Reason I say this is only one of our sites has supplimental listings. I jumped for joy when I saw them, but then I realized that every one of our competitors in that competitive market all of a sudden had them as well. None of our other sites, (different markets, same categories), have them, nor do any of our competitors in these other markets.
S
In a few days I have a couple 301s about to kick in on Supplementals that are only supplemental on the 15% datacenters. Might be interesting what happens with those.
I have recently removed a lot of pages from a site, and after a few days (2-5) all the pages was removed from the google index, even from the supplement results.
The only thing that is different from this site compared to other of my sites where pages does not disappear is that this site uses verified google sitmaps.
Has any other tried this on a page that keeps old pages in the index?
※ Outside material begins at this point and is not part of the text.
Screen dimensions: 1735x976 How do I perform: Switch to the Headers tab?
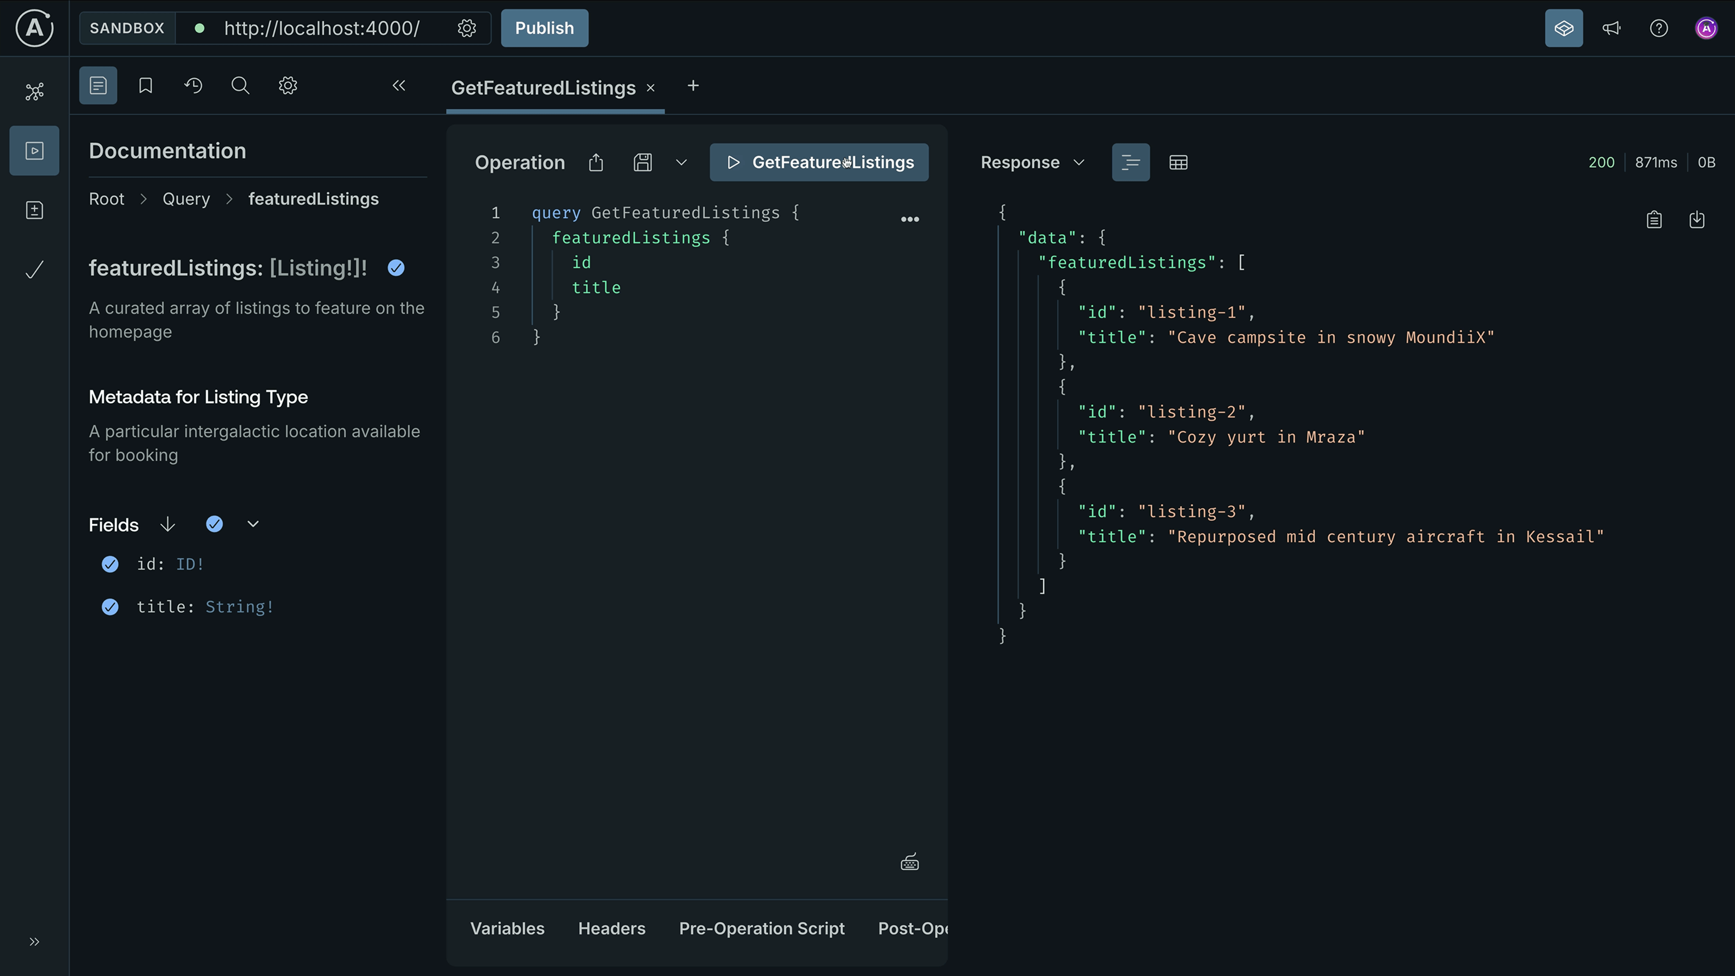click(612, 928)
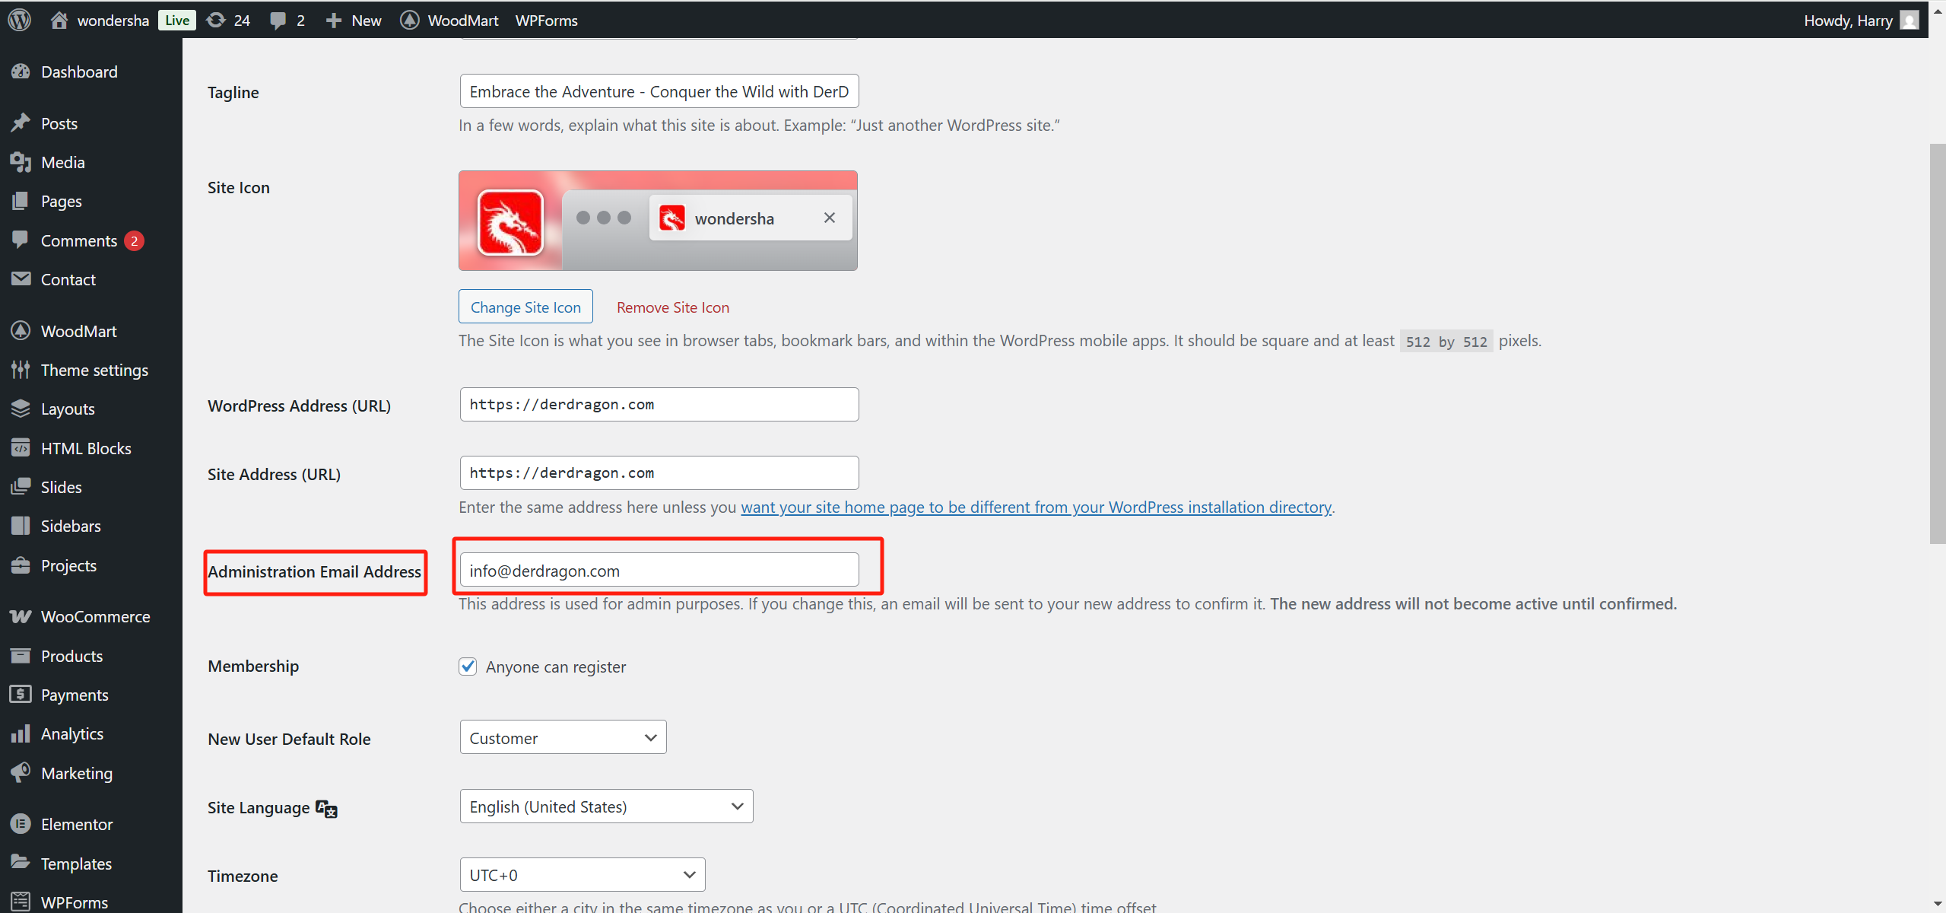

lovethecoast: Reason I say this is only one of our sites has supplimental listings. I jumped for joy when I saw them, but then I realized that every one of our competitors in that competitive market all of a sudden had them as well. None of our other sites, (different markets, same categories), have them, nor do any of our competitors in these other markets.
That's not my experience at all. We have a lovely supplemental listing for a current page and our best competitor does not. So we get 2 results while they only get 1. Nor do I notice a consistent trend amongst other websites in our industry.
Another type of supplemental is where the cache is one or two years old and the page is returned for searches on that content even though the real page has been 404 for a year or more (or in several cases the domain itself doesn't even exist, and hasn't for more than 6 months). In this case Google only has ancient data in the cache and in the snippet.
Another type of result is where a page ranks for the current content, and both the cache and the snippet are modern, but if you search for content that was on the page a year or more ago, the page is returned for that search but both the cache and the snippet are ancient. Google has both a modern and an ancient copy of both the cache and the snippet.
In all cases, the "ancient data" is always tagged as being supplemental, but the modern data may be supplemental or more usually it is shown as a normal result, not as a supplemental. That is, a supplemental page may not be supplemental for all keyword searches that it is returned for. I first made this point more than a year ago, and I am glad to see a wider discussion of that now.
(*)From this, it seems obvious that the snippet content does NOT always come from the cache data; maybe there is a separate place that snippets are generated from?
a supplemental page may not be supplemental for all keyword searches that it is returned for.
I notice the pages that I deleted in July have a cached date of July 17, 2005. That's three months! I'd reorganized things a bit and had to set the pages with new URLs. I wouldn't mind since the supplimental version is usually buried in the serps except for the fear of a duplicate penalty.